Cell crawling behavior is essential for human development, maintenance and defense, and instrumental in disease processes such as inflammation and the spread of cancer cells. The research concerns the machinery used by human white blood cells, tissue defense cells, tumor cells and blood platelets to crawl and change shape respectively. It focuses on two general questions based on key cell protein components which control how the major cell protein, actin, forms struts and levers that control cell shape and movements. These actin-regulating components were isolated originally from lung defense cells, the alveolar macrophages, and are believed important for lung protection and disease. The characterization of these proteins led to principles believed to explain how actin architecture, the so-called actin cytoskeleton, is maintained in the cell and how this architecture is changed to accommodate crawling movements. We set out to explain how one of the components, a protein called filamin-A, causes actin filaments to take on particular configurations within the cell and how signaling processes that mediate instructions delivered from outside cells to elicit crawling behavior might regulate filamin-A's functions, which also include linking the actin cytoskeleton to plasma membrane receptors and serving as a scaffold for cellular trafficking and signaling reactions. The proposal also plans to examine how human blood neutrophils, the most rapidly crawling of our cells, determine where and when to assemble new actin filaments, based on hypotheses derived from a systematic study of the second component, a protein named gelsolin. The investigations involve elucidation of how signal intermediates such as GTPases and phospholipids work to promote actin polymerization. The eventual goal is to understand these processes sufficiently to modify them in hopes of mollifying inflammation and metastatic tumor spread.

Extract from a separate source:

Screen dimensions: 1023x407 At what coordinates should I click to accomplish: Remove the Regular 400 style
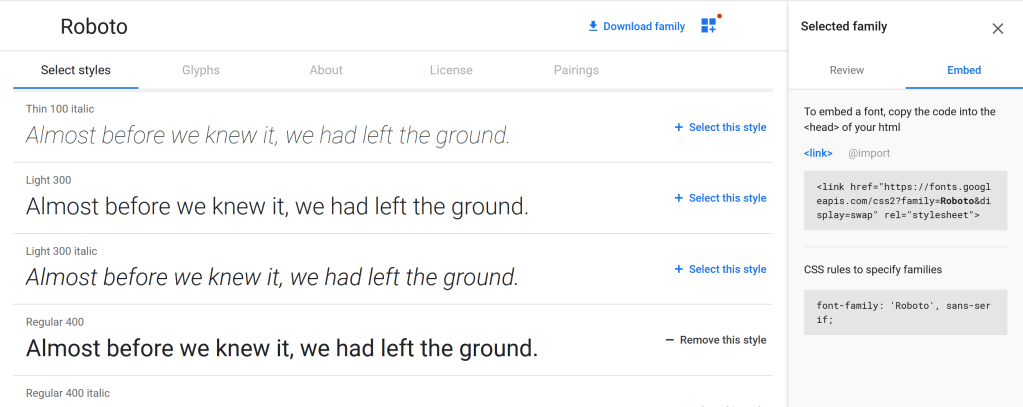click(723, 341)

One practical spinoffs of this basic research includes the discoveryies that a circulating form of gelsolin is an anti-inflammatory component of the blood and that its depletion in states of injury and inflammation predict secondary injury such as acute lung injury and the adult respiratory distess syndrome. We propose that gelsolin replacement could prevent such secondary injury.
A second spinoff is the development of a technology permitting the storage of blood platelets under refrigeration, something currently not possible. If successful this technology could have major impacts on transfusion medicine and the support of cancer patients.